Consignes>
1. D'après le texte sur Lena Horne, en quelle année la chanteuse rejoint-elle la formation de Charlie Barnet ?
2. Reproduisez à l'identique, dans le texte sur Lena Horne, tout ce qui va de « UNE DANSEUSE DE » jusqu'à « girls en 1934. ».

LENA HORNE, BIOGRAPHIE/PORTRAIT DE LA CHANTEUSE DE JAZZ

Ancienne danseuse des girls du Cotton Club de Harlem, Lena Horne incarnera la beauté, le charme et l’élégance. Remarquée en raison de son allure féline qui lui vaudra d’être surnommée « la tigresse », la chanteuse aura souvent hésité entre le 7e art, assez frileux à son égard en raison de sa couleur de peau, et la scène de music-hall où sa présence scénique sera remarquable.


UNE DANSEUSE DE REVUE NOMMÉE LENA HORNE

Lena Mary Calhoun Horne grandit dans le quartier new-yorkais de Brooklyn élevée par sa grand-mère, une suffragette qui milite dans le "National Association for the Advanced of Colored People". Sa mère qui, jusqu’à présent, s’était peu occupée d’elle, la pousse littéralement sur la scène du célèbre club de jazz d'Harlem, le Cotton Club, alors qu'elle n'a que 16 ans. C’est dans cet antre du grand orchestre de Duke Ellington que Lena Horne intègre la troupe des girls en 1934.

Dans ce cabaret où pègre, politiciens et stars du moment goûtent aux plaisirs interdits, la jeune fille finit par se produire aux côtés de meneurs de revue comme Cab Calloway. Son charme opère si bien qu'elle devient rapidement la vedette des spectacles du chef d'orchestre. Son charisme indéniable lui permet de sortir du rang et, en 1935, elle devient la vocaliste de l’orchestre de Noble Sissle, sous le nom d’Helena Horne. Sa notoriété s’établit et elle intègre en 1937 la formation de Charlie Barnet. La chanteuse est alors découverte par le producteur John Hammond, ce qui lui permet de se produire en solo au Carnegie Hall de New York.

Lena Horne et Bill Robinson - Stormy Weather film promotion

Grâce à ses diverses apparitions sur les scènes de Broadway, le cinéma la remarque, pour enfin la solliciter. Lena Horne va être une des premières femmes afro-américaines à signer un contrat avec la Metro-Goldwin-Mayer. Dans les années 40, elle tournera dans plusieurs films dont Cabin in the sky de Vincente Minneli (1943), Stormy Weather de Andrew L.Stone (1943) - dont la chanson-titre va devenir son interprétation emblématique -, Broadway Rhythm (1944) ou encore Ziefgeld Folies (1946), puis des années plus tard Meet me in Las Vegas (1956) et The Wiz de Sydney Lumet (1978). Un palmarès de films qui alterne entre le film musical et la comédie musicale, notamment quand elle tournera pour la MGM.

Extrait de données>
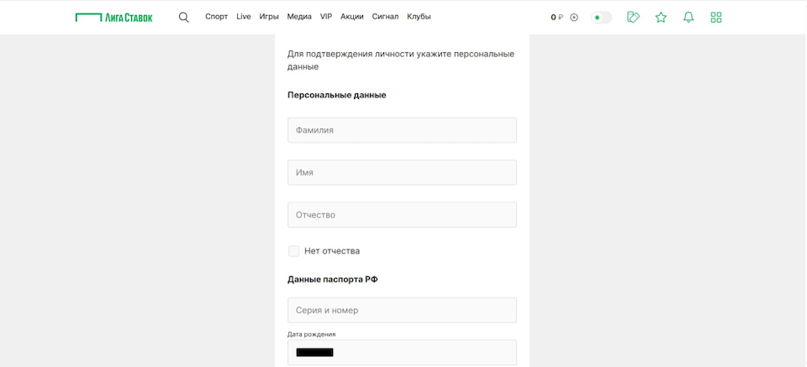Navigate to Клубы section
The width and height of the screenshot is (807, 367).
(419, 17)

Corrigé par consigne>
1. En 1937.

2.
UNE DANSEUSE DE REVUE NOMMÉE LENA HORNE

Lena Mary Calhoun Horne grandit dans le quartier new-yorkais de Brooklyn élevée par sa grand-mère, une suffragette qui milite dans le "National Association for the Advanced of Colored People". Sa mère qui, jusqu’à présent, s’était peu occupée d’elle, la pousse littéralement sur la scène du célèbre club de jazz d'Harlem, le Cotton Club, alors qu'elle n'a que 16 ans. C’est dans cet antre du grand orchestre de Duke Ellington que Lena Horne intègre la troupe des girls en 1934.